In the hours before President Donald Trump was impeached Wednesday night, the atmosphere at the Trump International Hotel in Washington was nearly, but not quite, joyous.
People snapped selfies and laughed over cocktails in the hotel’s multi-story lobby lounge. Tourists trickled in from the cold, some wearing “Make American Great Again’ hats and shirts, hoping perhaps to capture a glimpse of someone in Trump’s inner circle. Their best chance came around lunch when Education Secretary Betsy DeVos stopped by the hotel’s restaurant, BLT Prime.
Out in the lounge, discussions ranged from Christmas plans to the media’s unfair treatment of the President. One table ordered the Trump Tower, a soaring pile of seafood stacked high with lobster, oysters, clams, and shrimp ($120). All the while impeachment loomed uncomfortably in the background. At the bar, two of the four televisions hanging above the bar were tuned to ESPN. Another was tuned to Fox News and the last to CNN.
As the House of Representatives made its way toward a final vote, the lounge filled out with guests – and a more professional set, in sportscoats and dresses, replaced the tourists from earlier in the day. But few paid much mind to the debate on TV. Some marveled at the towering Christmas tree in the middle of the lobby. Others greeted friends for dinner, exchanging gifts and enjoying appetizers. The most popular was the candied bacon, presented as four slices hanging from individual clothespins on twine with a sprig of burning herbs ($22).
Among those at the bar was Heather Zabel, a 35-year-old nursing student in northern Virginia who considers herself a big fan of Trump’s.
“Big deal,” Zabel said sarcastically, gesturing at the TV tuned to impeachment coverage. “This is only making Republicans angry. And we’re going to vote for him again.”
A Trump supporter since 2015, Zabel said she liked his message on undocumented immigration and jobs. While she wasn’t thrilled with everything Trump says and tweets, she said that what matters is what he’s accomplished: building a strong economy, getting tough on undocumented immigrants, despite all the setbacks from his opponents in Washington.
Was she worried about what impeachment might mean for Trump and his legacy? Zabel compared it to Bill Clinton’s impeachment, which was about something “private” and “embarrassing” but ultimately had little bearing on how Americans viewed his presidency.

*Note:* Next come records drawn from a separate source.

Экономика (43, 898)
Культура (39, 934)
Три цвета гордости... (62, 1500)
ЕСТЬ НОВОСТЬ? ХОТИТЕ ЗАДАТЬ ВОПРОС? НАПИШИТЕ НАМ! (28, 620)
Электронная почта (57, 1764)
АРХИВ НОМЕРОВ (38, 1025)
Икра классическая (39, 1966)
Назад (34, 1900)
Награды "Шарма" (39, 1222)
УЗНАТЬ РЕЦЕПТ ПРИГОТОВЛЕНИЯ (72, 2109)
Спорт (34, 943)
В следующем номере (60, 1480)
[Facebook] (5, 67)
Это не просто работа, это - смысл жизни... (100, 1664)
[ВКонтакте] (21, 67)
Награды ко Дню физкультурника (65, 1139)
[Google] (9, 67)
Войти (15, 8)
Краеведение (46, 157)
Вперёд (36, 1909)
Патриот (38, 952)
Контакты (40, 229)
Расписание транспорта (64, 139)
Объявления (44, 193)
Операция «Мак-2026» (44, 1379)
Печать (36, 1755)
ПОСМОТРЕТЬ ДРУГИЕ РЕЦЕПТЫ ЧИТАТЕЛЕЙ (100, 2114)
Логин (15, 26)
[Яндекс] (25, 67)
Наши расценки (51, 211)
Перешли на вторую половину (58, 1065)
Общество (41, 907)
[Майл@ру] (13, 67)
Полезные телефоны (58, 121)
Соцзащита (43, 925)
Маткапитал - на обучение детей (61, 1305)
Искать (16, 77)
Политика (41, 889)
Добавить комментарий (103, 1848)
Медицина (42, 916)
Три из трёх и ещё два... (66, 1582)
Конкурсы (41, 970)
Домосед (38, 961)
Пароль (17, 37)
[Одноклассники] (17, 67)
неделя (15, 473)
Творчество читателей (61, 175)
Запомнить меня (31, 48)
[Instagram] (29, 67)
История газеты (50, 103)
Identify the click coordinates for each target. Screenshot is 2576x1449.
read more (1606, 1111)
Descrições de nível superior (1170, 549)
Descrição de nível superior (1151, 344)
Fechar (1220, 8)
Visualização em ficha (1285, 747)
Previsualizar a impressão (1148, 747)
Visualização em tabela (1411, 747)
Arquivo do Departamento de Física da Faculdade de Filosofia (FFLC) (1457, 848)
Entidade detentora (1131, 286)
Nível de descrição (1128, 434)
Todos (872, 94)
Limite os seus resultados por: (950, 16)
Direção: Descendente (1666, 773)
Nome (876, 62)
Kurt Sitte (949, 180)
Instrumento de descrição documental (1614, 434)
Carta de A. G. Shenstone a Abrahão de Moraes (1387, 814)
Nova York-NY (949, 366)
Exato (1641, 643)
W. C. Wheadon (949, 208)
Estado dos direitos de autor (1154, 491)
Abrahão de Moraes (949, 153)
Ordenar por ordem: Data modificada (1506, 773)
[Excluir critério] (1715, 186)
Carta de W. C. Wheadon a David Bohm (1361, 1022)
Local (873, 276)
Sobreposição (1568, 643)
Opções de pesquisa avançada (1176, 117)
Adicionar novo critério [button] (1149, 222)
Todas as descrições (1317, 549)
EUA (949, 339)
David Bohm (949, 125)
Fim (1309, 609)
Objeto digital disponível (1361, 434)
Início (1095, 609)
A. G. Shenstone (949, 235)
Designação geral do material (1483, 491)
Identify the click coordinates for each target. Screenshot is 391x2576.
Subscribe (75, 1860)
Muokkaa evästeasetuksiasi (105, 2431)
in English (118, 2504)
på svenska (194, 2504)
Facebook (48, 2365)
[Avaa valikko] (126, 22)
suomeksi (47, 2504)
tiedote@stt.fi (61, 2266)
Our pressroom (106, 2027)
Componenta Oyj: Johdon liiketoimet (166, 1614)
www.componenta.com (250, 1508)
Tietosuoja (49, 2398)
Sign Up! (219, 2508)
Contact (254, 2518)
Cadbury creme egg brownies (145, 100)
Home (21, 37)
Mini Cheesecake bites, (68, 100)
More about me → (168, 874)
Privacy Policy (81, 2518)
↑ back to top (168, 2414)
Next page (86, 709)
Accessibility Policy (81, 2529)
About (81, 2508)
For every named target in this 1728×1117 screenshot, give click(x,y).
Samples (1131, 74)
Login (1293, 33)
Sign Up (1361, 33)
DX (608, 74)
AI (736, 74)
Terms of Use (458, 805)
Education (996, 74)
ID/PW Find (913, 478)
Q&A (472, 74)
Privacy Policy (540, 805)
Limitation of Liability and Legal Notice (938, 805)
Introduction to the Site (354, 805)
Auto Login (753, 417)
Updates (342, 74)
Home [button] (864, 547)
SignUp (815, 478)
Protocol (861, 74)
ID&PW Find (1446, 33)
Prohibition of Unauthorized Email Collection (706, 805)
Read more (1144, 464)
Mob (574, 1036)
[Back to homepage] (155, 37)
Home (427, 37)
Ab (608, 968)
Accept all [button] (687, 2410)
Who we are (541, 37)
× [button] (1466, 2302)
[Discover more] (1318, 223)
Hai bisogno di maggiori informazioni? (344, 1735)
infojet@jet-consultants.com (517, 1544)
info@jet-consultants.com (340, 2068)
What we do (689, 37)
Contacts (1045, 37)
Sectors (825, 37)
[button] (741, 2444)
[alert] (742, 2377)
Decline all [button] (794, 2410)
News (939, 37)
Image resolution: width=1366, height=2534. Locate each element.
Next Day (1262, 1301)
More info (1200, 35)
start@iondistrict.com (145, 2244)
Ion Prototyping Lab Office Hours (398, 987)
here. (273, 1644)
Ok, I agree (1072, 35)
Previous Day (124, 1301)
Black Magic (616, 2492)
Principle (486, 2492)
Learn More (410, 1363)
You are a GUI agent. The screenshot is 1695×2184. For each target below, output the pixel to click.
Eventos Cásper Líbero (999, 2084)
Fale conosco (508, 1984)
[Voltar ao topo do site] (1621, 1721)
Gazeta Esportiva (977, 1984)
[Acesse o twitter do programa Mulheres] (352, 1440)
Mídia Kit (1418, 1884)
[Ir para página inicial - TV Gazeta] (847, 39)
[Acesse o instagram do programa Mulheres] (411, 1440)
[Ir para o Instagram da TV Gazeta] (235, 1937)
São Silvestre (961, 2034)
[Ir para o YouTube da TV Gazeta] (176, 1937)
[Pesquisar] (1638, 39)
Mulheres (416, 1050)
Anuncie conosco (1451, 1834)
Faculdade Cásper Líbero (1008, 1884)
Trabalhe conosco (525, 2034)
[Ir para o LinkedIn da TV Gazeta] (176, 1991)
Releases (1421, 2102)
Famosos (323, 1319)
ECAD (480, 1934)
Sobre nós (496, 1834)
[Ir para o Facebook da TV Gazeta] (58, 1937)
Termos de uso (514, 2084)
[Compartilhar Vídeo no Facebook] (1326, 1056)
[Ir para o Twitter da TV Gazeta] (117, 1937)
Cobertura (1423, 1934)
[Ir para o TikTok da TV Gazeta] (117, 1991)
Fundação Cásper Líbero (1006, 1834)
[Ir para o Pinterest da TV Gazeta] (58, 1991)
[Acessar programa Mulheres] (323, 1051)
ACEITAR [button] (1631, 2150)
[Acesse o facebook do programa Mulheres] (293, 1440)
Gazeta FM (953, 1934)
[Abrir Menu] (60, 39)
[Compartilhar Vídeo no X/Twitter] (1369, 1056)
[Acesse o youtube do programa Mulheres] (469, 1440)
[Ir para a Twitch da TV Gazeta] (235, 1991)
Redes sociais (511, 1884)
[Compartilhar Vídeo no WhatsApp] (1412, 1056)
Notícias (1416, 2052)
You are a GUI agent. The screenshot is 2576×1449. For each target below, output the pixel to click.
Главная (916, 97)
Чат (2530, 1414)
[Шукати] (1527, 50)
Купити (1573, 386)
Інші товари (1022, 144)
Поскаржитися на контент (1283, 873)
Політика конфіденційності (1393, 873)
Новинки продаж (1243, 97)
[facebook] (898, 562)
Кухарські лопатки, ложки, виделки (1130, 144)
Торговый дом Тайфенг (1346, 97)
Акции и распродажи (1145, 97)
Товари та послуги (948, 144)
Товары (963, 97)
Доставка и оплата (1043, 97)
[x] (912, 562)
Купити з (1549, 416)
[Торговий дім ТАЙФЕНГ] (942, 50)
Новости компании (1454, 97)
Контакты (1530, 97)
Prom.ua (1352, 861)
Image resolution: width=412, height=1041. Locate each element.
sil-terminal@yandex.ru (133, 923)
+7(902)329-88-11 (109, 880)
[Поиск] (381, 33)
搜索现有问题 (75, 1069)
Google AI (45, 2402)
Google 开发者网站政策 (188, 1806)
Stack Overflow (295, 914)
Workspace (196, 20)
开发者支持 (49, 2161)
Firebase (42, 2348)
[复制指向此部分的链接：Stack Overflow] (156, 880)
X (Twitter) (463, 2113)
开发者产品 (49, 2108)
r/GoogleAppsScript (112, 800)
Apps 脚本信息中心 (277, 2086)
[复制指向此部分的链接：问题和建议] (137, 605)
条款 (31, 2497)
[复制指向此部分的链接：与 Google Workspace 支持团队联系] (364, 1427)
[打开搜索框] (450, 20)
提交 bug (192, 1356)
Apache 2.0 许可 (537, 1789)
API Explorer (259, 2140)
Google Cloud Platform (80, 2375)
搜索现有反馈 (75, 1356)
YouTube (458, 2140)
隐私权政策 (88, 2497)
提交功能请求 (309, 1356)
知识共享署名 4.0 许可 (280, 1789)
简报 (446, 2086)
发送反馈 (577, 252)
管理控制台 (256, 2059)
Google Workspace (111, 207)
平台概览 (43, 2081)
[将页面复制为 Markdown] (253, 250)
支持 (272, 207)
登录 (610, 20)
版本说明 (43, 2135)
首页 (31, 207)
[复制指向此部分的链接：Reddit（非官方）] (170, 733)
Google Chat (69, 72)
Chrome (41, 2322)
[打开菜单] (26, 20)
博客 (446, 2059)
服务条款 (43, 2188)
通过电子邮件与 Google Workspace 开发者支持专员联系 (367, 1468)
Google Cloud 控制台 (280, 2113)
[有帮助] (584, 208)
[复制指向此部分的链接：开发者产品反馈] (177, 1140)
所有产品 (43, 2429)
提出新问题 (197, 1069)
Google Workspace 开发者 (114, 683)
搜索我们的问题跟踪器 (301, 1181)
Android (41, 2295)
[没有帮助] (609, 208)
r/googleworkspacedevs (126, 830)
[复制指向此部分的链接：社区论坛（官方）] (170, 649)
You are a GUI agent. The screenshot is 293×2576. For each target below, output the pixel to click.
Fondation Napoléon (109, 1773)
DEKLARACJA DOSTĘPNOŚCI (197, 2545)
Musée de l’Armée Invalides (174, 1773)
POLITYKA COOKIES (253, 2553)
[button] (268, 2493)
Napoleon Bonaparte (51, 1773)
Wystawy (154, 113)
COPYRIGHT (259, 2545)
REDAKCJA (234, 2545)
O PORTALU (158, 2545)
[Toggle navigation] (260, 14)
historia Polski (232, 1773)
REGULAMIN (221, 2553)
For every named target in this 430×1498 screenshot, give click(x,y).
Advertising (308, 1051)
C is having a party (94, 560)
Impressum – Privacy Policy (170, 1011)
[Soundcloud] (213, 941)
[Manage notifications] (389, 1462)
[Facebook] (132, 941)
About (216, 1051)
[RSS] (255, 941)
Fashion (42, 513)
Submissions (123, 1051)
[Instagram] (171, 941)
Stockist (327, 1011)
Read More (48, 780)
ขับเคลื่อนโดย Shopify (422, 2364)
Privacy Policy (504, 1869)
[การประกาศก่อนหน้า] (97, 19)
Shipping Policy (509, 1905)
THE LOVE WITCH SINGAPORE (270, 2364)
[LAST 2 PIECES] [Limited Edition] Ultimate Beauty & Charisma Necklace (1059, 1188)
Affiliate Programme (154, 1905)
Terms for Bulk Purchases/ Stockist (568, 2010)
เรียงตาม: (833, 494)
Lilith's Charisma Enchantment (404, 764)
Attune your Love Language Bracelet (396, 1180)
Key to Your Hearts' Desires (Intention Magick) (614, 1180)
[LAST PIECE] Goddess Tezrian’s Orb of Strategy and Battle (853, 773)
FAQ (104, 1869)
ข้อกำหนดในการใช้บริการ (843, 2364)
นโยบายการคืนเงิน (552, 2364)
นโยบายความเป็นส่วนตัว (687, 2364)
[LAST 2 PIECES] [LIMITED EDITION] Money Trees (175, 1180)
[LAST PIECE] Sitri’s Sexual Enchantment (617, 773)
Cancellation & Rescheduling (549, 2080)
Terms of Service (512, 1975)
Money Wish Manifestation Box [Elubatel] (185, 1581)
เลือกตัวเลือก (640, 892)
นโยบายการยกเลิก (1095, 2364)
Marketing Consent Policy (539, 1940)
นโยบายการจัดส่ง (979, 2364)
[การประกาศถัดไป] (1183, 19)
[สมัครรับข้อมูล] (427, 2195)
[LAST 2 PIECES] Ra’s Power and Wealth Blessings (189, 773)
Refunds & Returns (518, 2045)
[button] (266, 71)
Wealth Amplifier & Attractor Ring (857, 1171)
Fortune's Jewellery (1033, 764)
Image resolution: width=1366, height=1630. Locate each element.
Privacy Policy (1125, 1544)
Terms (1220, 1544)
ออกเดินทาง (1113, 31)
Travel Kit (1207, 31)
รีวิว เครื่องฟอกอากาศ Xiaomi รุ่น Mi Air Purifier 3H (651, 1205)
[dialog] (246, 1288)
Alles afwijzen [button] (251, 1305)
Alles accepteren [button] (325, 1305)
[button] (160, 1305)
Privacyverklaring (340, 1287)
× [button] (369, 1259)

“There’s nothing embarrassing about this,” Zabel said of Trump’s impeachment. “It doesn’t matter.”
While Trump supporters around the bar didn’t seem to be paying close attention to the TV commentary, their general consensus echoed what Republicans were saying on the House floor: Democrats were pushing impeachment because they couldn’t stand seeing him in the White House. The “Russia collusion” gambit failed, and this Ukraine thing was just their latest effort to undo the 2016 election.
Besides, none of it mattered, they all agreed. The Senate would never convict him, they said, so why not have another drink?
By the time House Speaker Nancy Pelosi called for a full floor vote just before 8 p.m., crowds had gathered around both TVs showing the vote counts. As CNN’s banner announced that the first article of impeachment had enough votes to pass, one woman sitting directly below the TV threw her hands up and shook her head in exasperation. Zabel let out a small sigh.
After the House passed the second article of impeachment, Zabel’s mood soured.
What did she think, now that the inevitable had happened?
“I’m sad!” she said, seeming genuinely hurt. “It’s a bad mark on him. I feel bad for him.”
As she spoke, the crowd around the bar had already begun to thin out. Some shuffled across the lobby to have dinner at the hotel restaurant. Others headed for the doors. No one bought a round of drinks to commiserate.
By 9 p.m., Trump was in the middle of his counterprogramming rally in Michigan, but few people were watching by the time Fox News broke in to cover it.
Just after 9 outside the hotel, an older man in a black jacket walked briskly toward the entrance, shouting to no one in particular. “I want to know who stays in this hotel!” he said. “What kind of person stays in this hotel?”
CLARIFICATION: This story has been updated to clarify comments by Heather Zabel about Trump’s policies toward undocumented immigrants.